Primary supervisor
Helen PurchaseCo-supervisors
- Jonathan Yu (CSIRO)
This project relates to the visualisation of the source of data used in scientific experiments, and their results. The visualisation focus is graphs.
Trust in the results of scientific experiments and scientific modelling relies on knowing how they have been derived – that is, the ‘scientific workflow’ that led to their production. Being able to reproduce the scientific workflow that led to such results is critical in ensuring trust, confidence and transparency [2].
Capturing the provenance (that is, the source) of the information used for scientific workflows is therefore foundational in achieving transparency and reproducibility. There has been an increased adoption of tools such as electronic notebooks, Laboratory Information Management Systems (LIMS) and Jupyter notebooks for computational modelling that allow automated capture of provenance records. However, solutions and approaches which collate provenance information across systems in a scalable and general way are lacking.
Knowledge graph technology tools can capture concepts and the relationships between them [5, 6], and provenance ontologies are well established in the community [7]. While some prior architectures exist for implementing a knowledge graph for scientific workflows, robust implementations are not yet widespread in scientific practice [1].
This project aims to build on existing technologies and ontologies to explore how knowledge graphs can be used to represent scientific workflows, using provenance information from a variety of sources – within the context of real-world science projects. In particular, the Provena open source system curates provenance data [8], and will form the basis for the project.
Specifically, this project will explore several aspects of provenance knowledge graphs. Possible approaches include
- Developing adapters and client libraries to allow easy recording of provenance of scientific workflows, e.g. electronic notebooks, Laboratory Information Management System (LIMS), Jupyter notebooks for computational modelling.
- Developing relevant and effective queries and visualisations for knowledge discovery of scientific workflows
- Testing and benchmarking the performance of different knowledge graph implementations, e.g. neo4j [5], GraphDB [6]
An exciting prospect will be the application of this implementation to several CSIRO projects in different impact areas including Modelling national bushfire risk and resilience and Modelling interventions on the Great Barrier Reef and Hydrological modelling.
Student cohort
Aim/outline
This aim of this project is to develop tools to assist in the recording of the provenance of data collected as part of scientific workflows, to visualise these workflows as knowledge graphs, and to facilitate effective querying of the information.

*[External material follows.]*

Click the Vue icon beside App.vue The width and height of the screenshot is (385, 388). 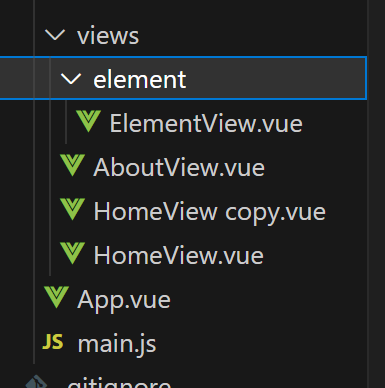[56, 297]
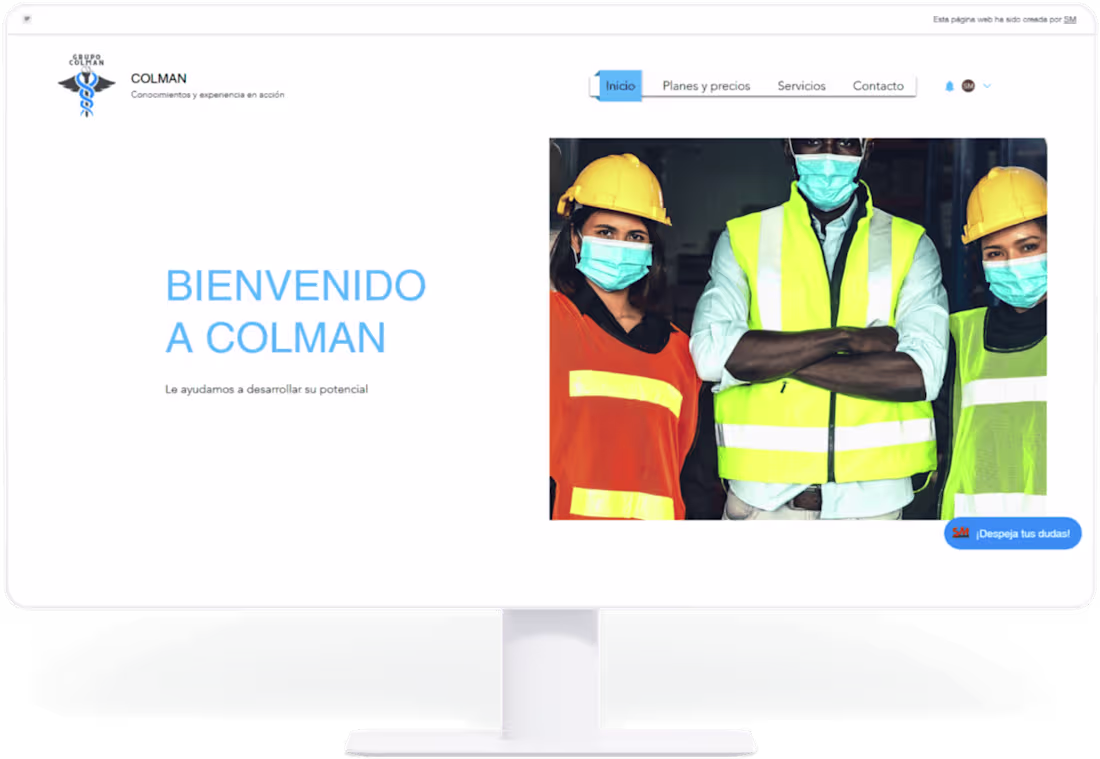Open the SM profile avatar in the navbar
Image resolution: width=1100 pixels, height=759 pixels.
tap(968, 86)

The tools will be tested and applied to a range of different CSIRO projects.
URLs/references
[1] Auer, S., Kovtun, V., Prinz, M., Kasprzik, A., Stocker, M., & Vidal, M. (2018). Towards a Knowledge Graph for Science. Proceedings of the 8th International Conference on Web Intelligence, Mining and Semantics.
[2] Baker, M. 1,500 scientists lift the lid on reproducibility. Nature 533, 452–454 (2016). https://doi.org/10.1038/533452a
[3] Lebo, T., Sahoo, S.S., McGuinness, D.L., Belhajjame, K., Cheney, J., Corsar, D., Garijo, D., Soiland-Reyes, S., Zednik, S., & Zhao, J. (2013). PROV-O: The PROV Ontology.

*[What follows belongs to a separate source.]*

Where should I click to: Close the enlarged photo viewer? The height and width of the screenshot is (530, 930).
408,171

[4] Miller, J. J., Graph database applications and concepts with Neo4j. In Proceedings of the southern association for information systems conference, Atlanta, GA, USA (Vol. 2324, No. 36).
[5] neo4j, https://neo4j.com/ (Accessed 18 August 2022)

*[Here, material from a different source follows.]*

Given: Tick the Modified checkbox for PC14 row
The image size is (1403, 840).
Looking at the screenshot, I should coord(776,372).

[6] GraphDB, https://graphdb.ontotext.com/ (Accessed 18 August 2022)
[7] Prov-O ontology, https://www.w3.org/TR/prov-o/ (Accessed 18 August 2022)
[8] Yu, J., Baker, P., Cox, S.J.D., Petridis, R., Freebairn, A., Mirza, F., Thomas, L., Tickell, S., Lemon, D., Rezvani, M., Provena: A provenance system for large distributed modelling and simulation workflows, 25th International Congress on Modelling and Simulation (MODSIM), Darwin, Australia, July 2023 (to appear).
Required knowledge
The student needs to be a competent and versatile programmer. While knowledge of Information Visualisation tools and methods is not essential, it would be useful.